S4L Book Club – The Girls

S4L Book Club - The Girls: A Novel, by Lori LansensHere are some scattered thoughts regarding The Girls.

As a nurse I think I share a trait common to many nurses: avid curiosity regarding curiosities of the human body. When there’s something abnormal going on, I want to see it! From my perspective, it’s not a morbid curiosity; rather, it’s an interest in seeing and learning more than the mere norm. I had heard of the Mutter Museum prior to reading this book, but it was mentioned a few times in The Girls, which brought it more to my conscious state of mind. Just a few weeks ago I chaperoned a trip to the Penn Relays, held annually in Philadelphia, PA. Imagine my surprise to look at the edifice of a building on our morning walk to the stadium, to read a sign proclaiming the building to be The Mutter Museum! Oh, how I wanted to go inside. But we had other priorities that day, namely, our children running in the Penn Relays. So I had to put a museum trip on my list of Future Things to Do.

Tell me, do you think the Mutter Museum, described in Wikipedia as containing “a collection of medical oddities, anatomical and pathological specimens, wax models, and antique medical equipment,” is upsetting and crude? Or do you think it is beneficial to the medical community? What are your thoughts? I recall that one of the girls thought the Mutter Museum book was ghastly, while the other was intrigued.

On another tangent, what do you think of the fact that the girls didn’t use a wheeled device to ambulate until much later in their lives? If I recall correctly, the craniopagus twins who were the subject of a documentary I watched used such a device. I think it must have eased the pressure on the heads of both girls tremendously.

Categories: Reading

2 replies »

  1. Next time I’m East, I’d love to go to the Mutter Museum with you. Let’s remember this, okay?

    I was fascinated by some antique medical devices I saw in another museum some time ago. Ew and ick!

    I’m no nurse. In fact, I’m generally terrified of hospitals, medical procedures, illness, etc. But I loved–still love–abnormal psychology, and a life of working with disordered kids or in autism research was on my plate of seriously-considered options. I would be interested in the Mutter Museum. I can believe it’s not for everyone, though.

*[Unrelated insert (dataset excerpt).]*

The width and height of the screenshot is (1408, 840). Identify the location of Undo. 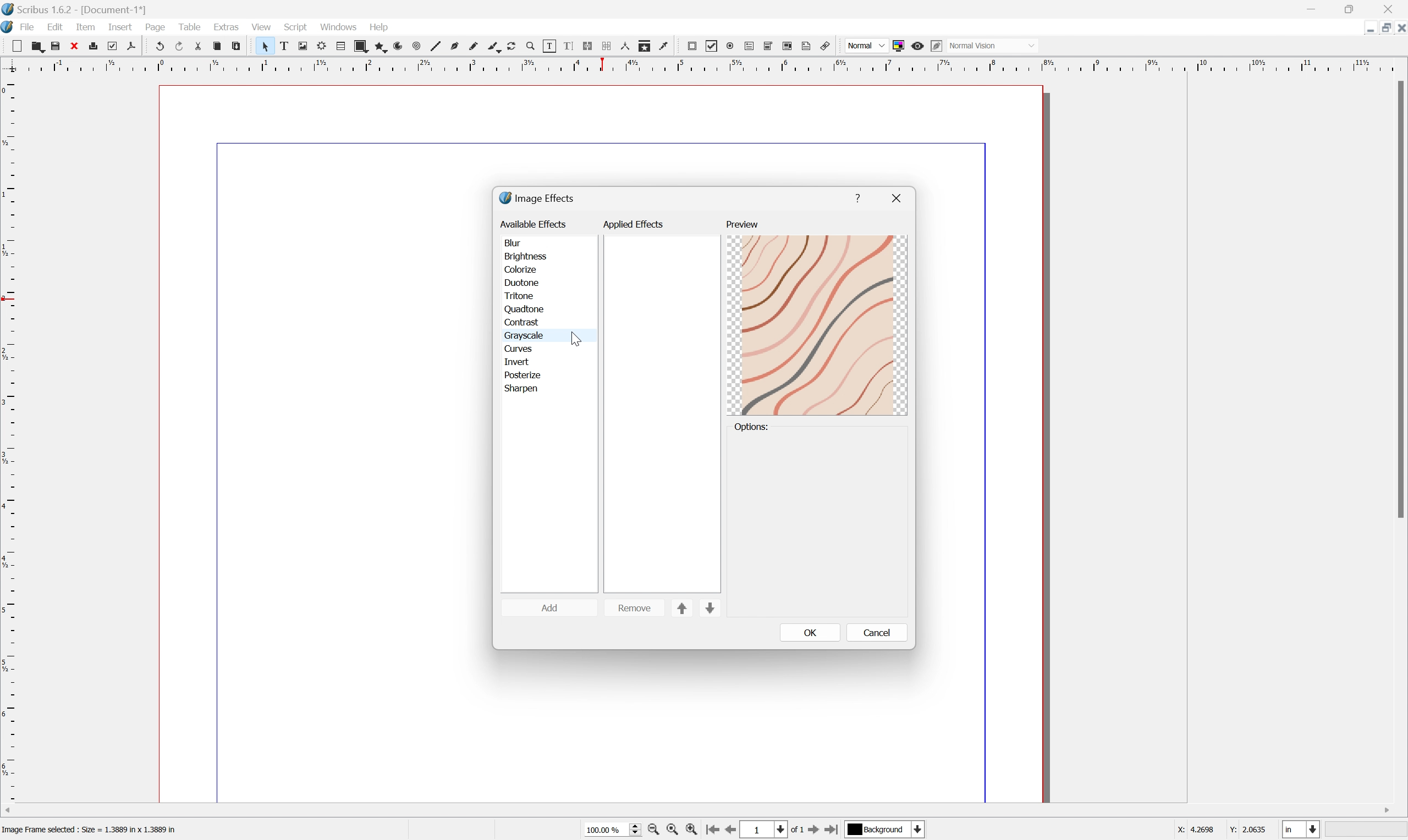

    I think it’s beneficial not just to the medical community, but to anyone interested or curious. Understanding history is always good, as is having a wider view of the world. I’ve never known or even seen conjoined twins, but it’s good to know about them.

    It’s a small world. The more we know of it, the better our understanding, tolerance, respect, and love for it, the broader our perspective.

    Regarding the use of a wheeled device, I think being independently mobile was to Rose and Ruby’s advantage. They could go places on Rose’s legs that they wouldn’t have been able to go–certainly not as easily–on a wheeled device.

    Furthermore, it fits that Aunt Lovey would encourage them to function as normally as possible and to be as independent as possible. I can believe she withheld such a device to force Rose to develop the necessary muscle and skill to move herself and Ruby around.